On peut aussi noter que la racine καμ (issue de l’aoriste du verbe καμνω « travailler ») donnerait avec l’insertion du delta « le travail en vue de l’union ». Ce qui serait davantage en accord avec les notions de purification et libération en vue de l’union portées par les héros de cette branche.

La raison symbolique pour laquelle Téléphassa et ses enfants ne purent retrouver Europe nous échappe. Peut-être est-ce simplement pour signifier que le processus d’élargissement de la conscience et celui de la purification vont progresser en parallèle mais en s’ignorant l’un l’autre.
Parallèlement à l’élargissement de la conscience et à l’affinement du discernement par sa participation au monde, le chercheur doit en effet procéder à une purification active des nœuds de sa nature afin d’établir progressivement une égalité parfaite. C’est la voie dont Cadmos sera le fondateur à Thèbes « l’incarnation de la conscience intérieure », la plus importante des villes de Béotie.

Toutefois, avant de parvenir à Thèbes, Cadmos et Téléphassa s’installèrent d’abord en Thrace, la province de l’ascèse, ce qui marque les débuts de la quête. C’est là que mourut Téléphassa « la pureté au loin », ce que nous pouvons comprendre comme l’indice de la fin de la période préparatoire.

Les débuts du yoga sont alors marqués par une période d’incertitude. Bien que sa voix intérieure (l’oracle Apollinien de Delphes) ait demandé au chercheur de continuer sa route jusqu’à ce qu’il soit guidé par « une lumière supérieure » (la rencontre de la vache), l’errance se poursuit encore un certain temps.
En effet, Cadmos parcourut d’abord la Phocide dont le nom est associé au « phoque ». Cet animal est le symbole d’éléments vitaux, peut-être subconscients (Protée, l’un « des vieillards de la mer » gardait les troupeaux de phoques de Poséidon). Il évoque surtout l’idée d’une transition (c’est un animal à la fois d’eau et de terre). On peut donc sans doute associer cette traversée de la Phocide à une période à la fois d’errance et d’expériences subconscientes durant laquelle le chercheur ignore la direction à suivre en ce qui concerne la quête.

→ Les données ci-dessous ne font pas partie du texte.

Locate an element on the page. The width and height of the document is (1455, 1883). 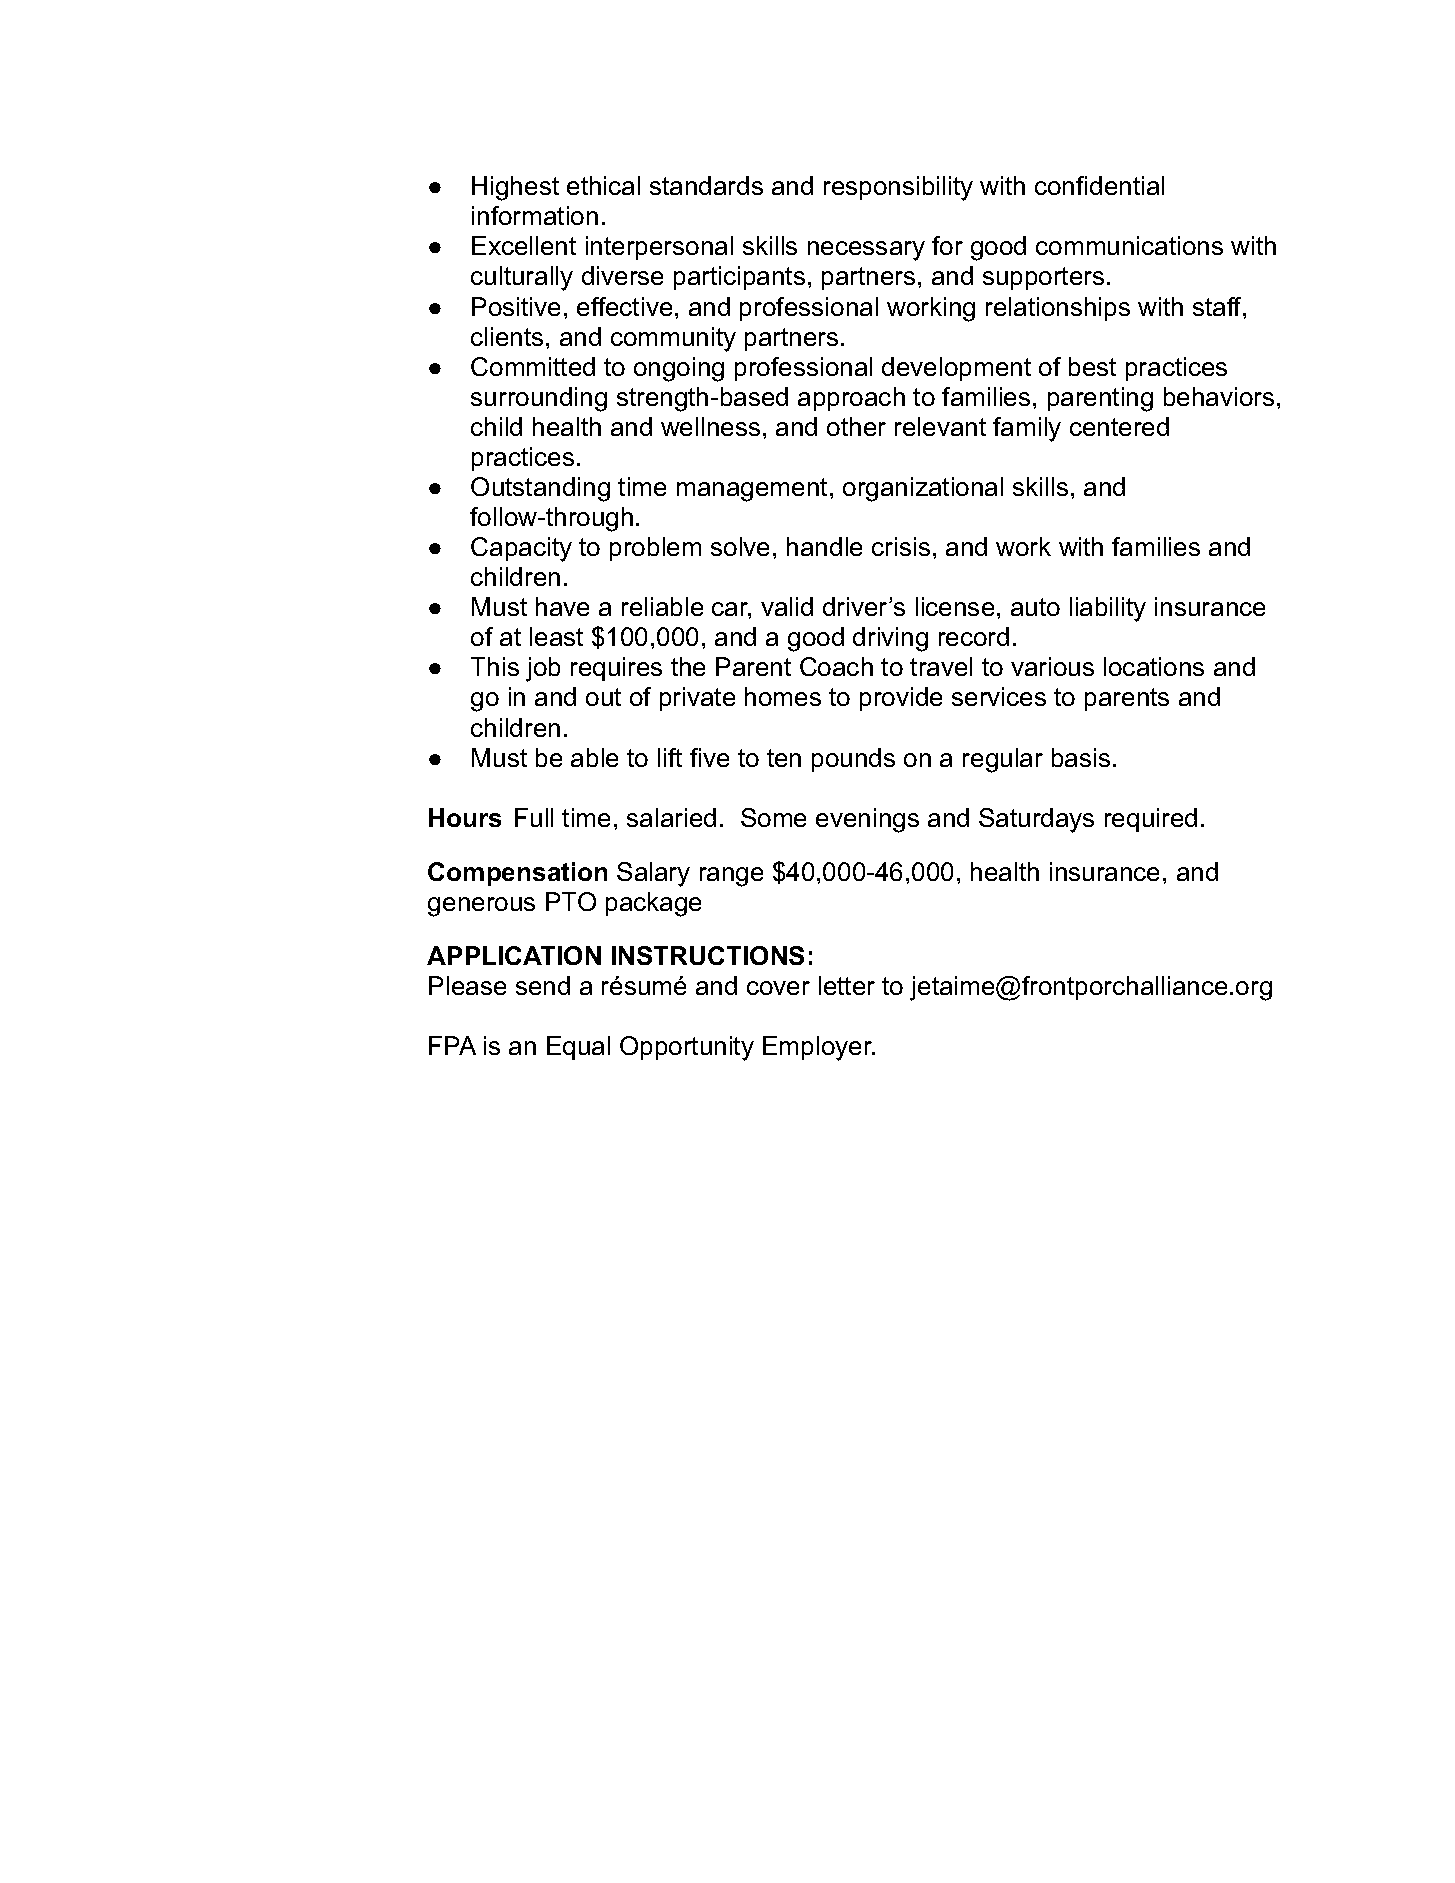
evenings is located at coordinates (867, 820).
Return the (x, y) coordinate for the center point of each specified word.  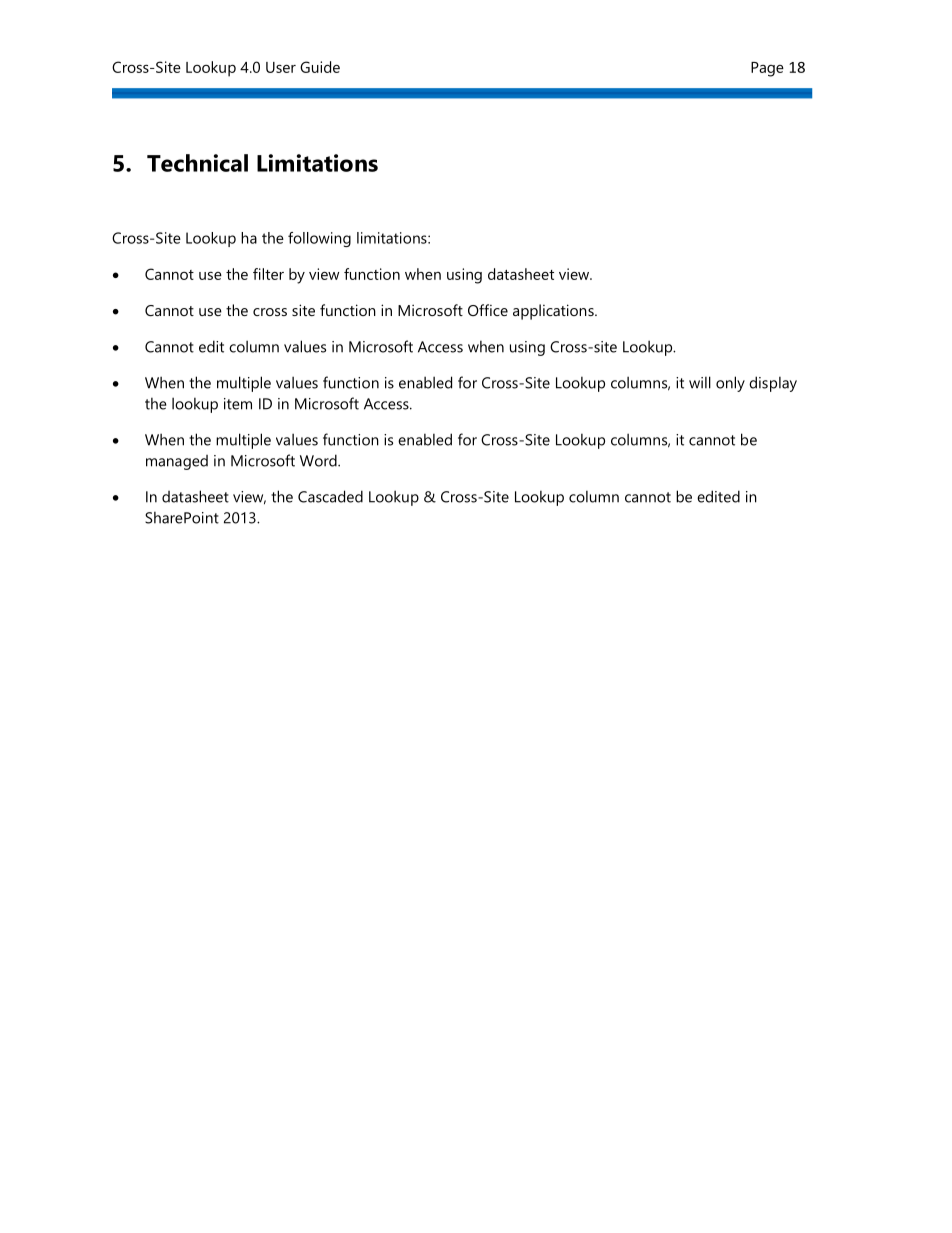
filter (268, 274)
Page (767, 69)
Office (488, 310)
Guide (320, 67)
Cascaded (330, 496)
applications (554, 312)
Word (319, 460)
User (281, 67)
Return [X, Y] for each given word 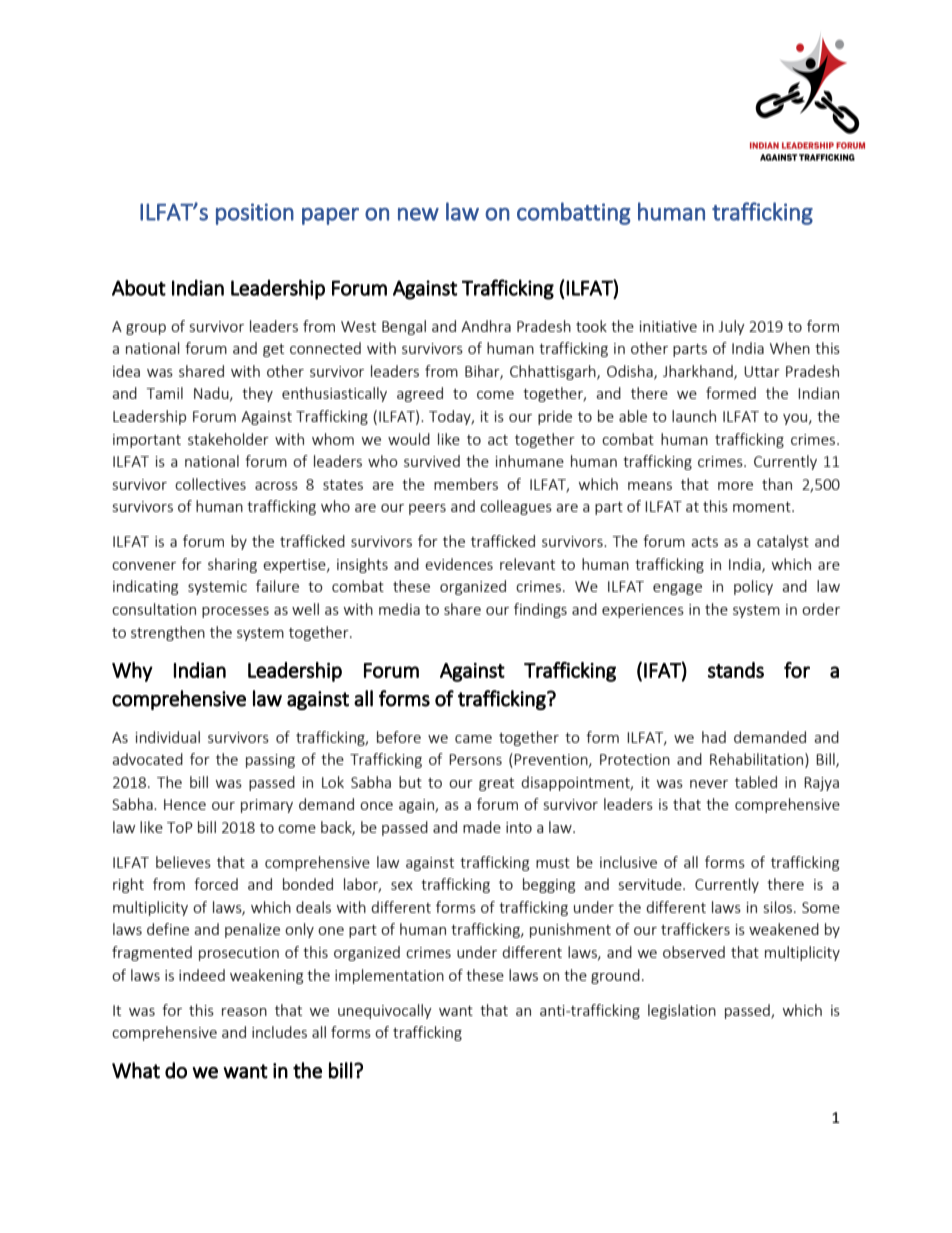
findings [540, 610]
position [255, 214]
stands [736, 670]
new [418, 214]
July [732, 327]
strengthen [168, 633]
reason [244, 1012]
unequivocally [385, 1011]
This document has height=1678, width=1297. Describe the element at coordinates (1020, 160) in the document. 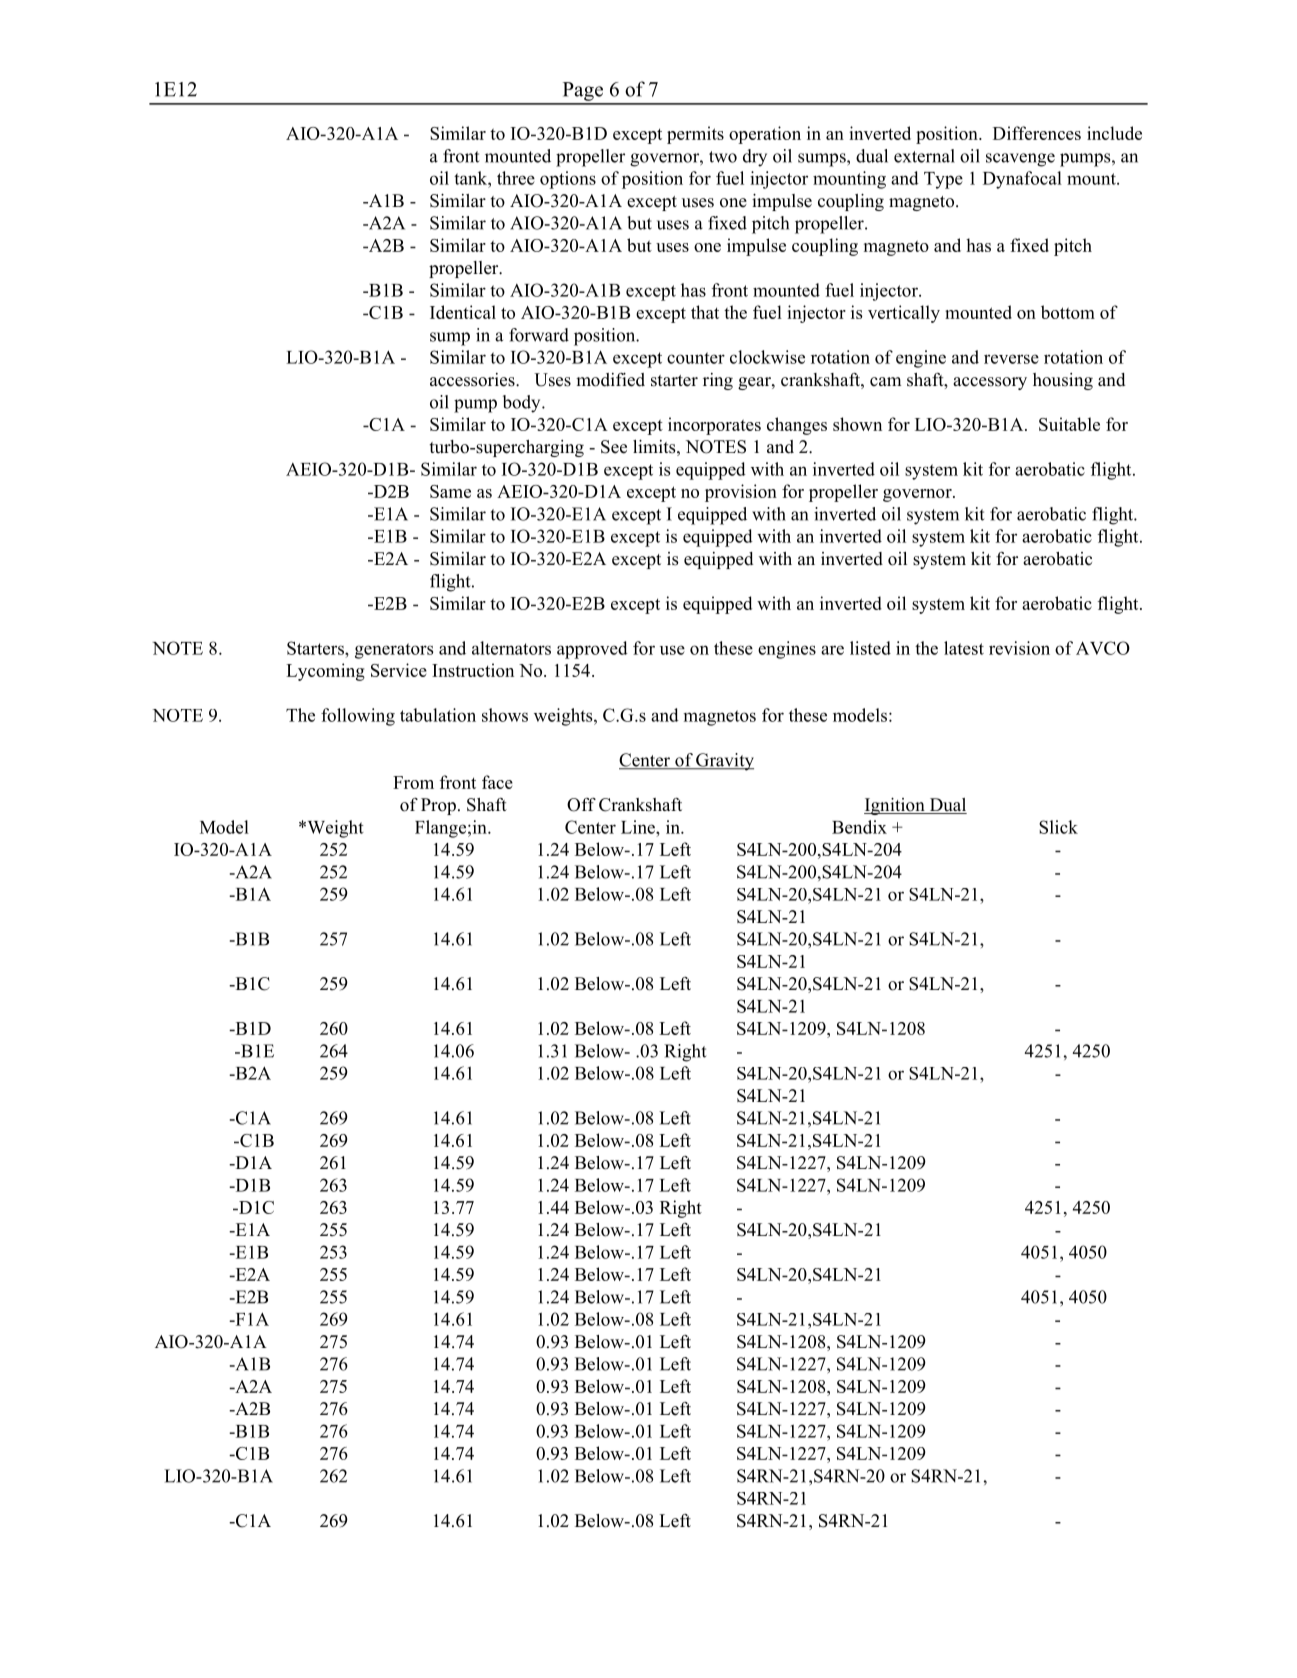

I see `scavenge` at that location.
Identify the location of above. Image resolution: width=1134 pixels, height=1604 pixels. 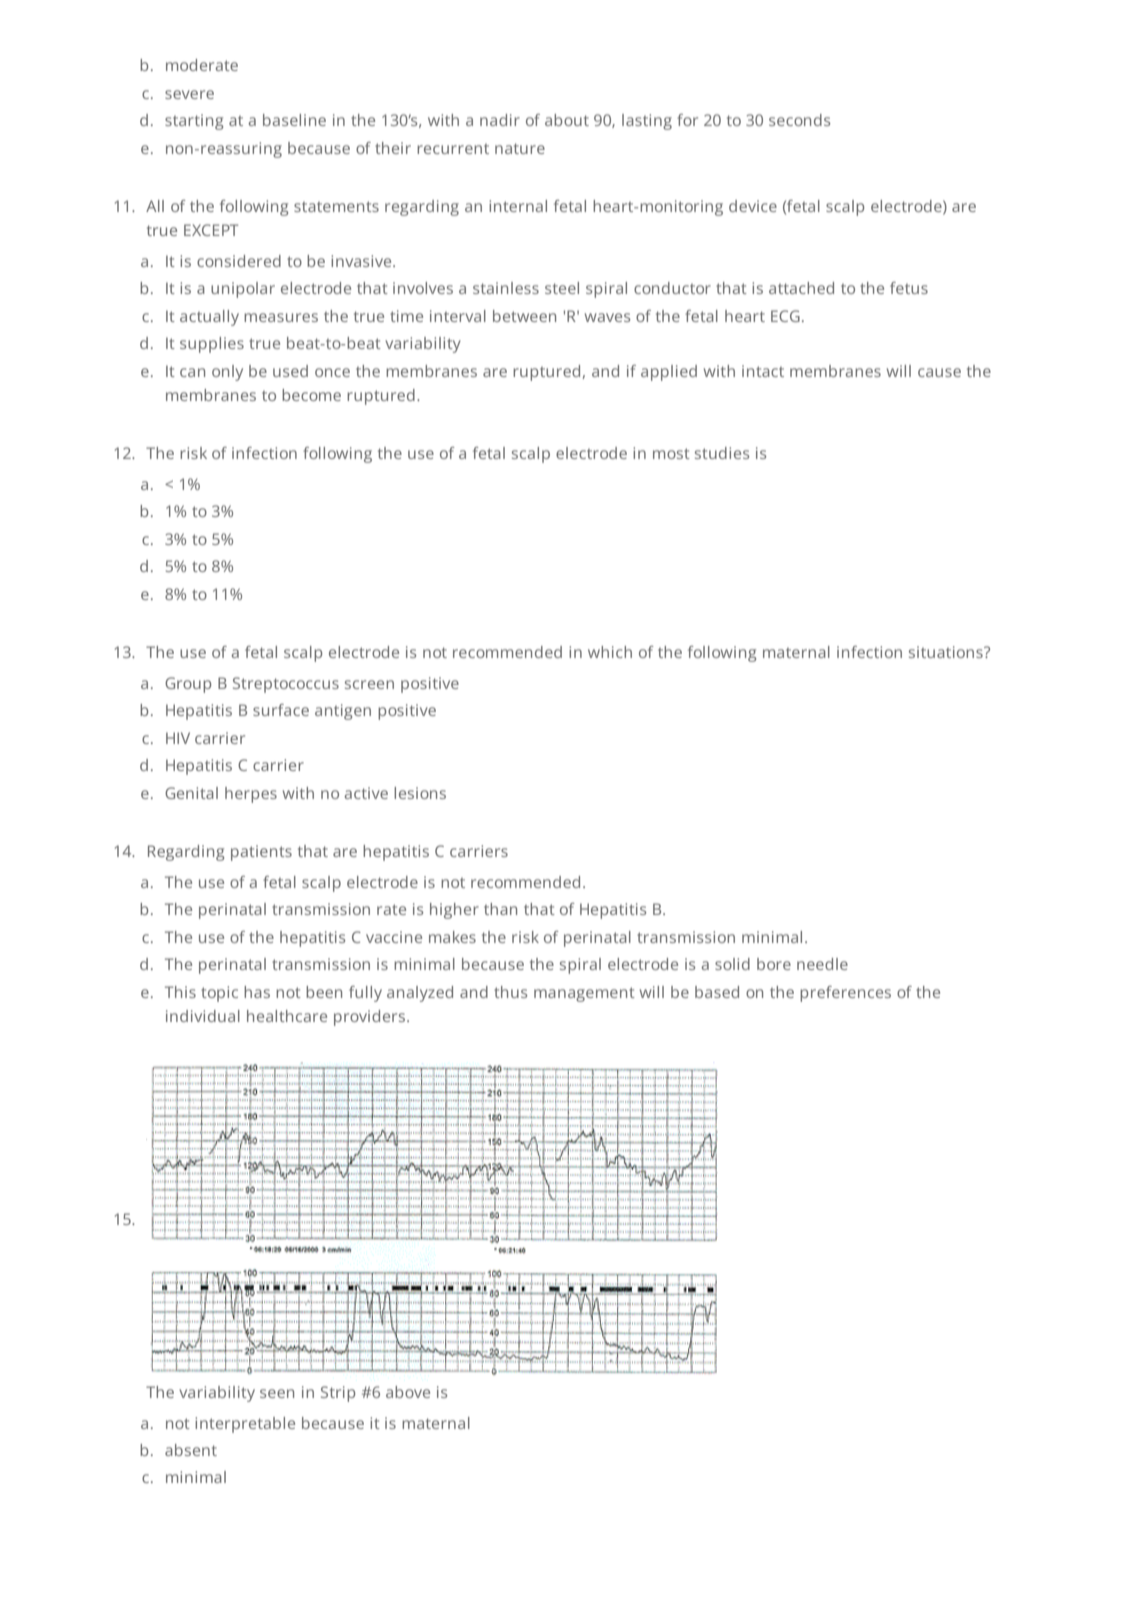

Puis Cadmos rencontra la vache annoncée qui lui fit traverser la Béotie : dans les débuts du chemin, après la période d’errance, le chercheur est guidé par une « lumière » et il lui est seulement demandé de la « suivre ». Concrètement, cela se traduit par des ouvertures qui revêtent différentes formes : rencontres, lectures, etc.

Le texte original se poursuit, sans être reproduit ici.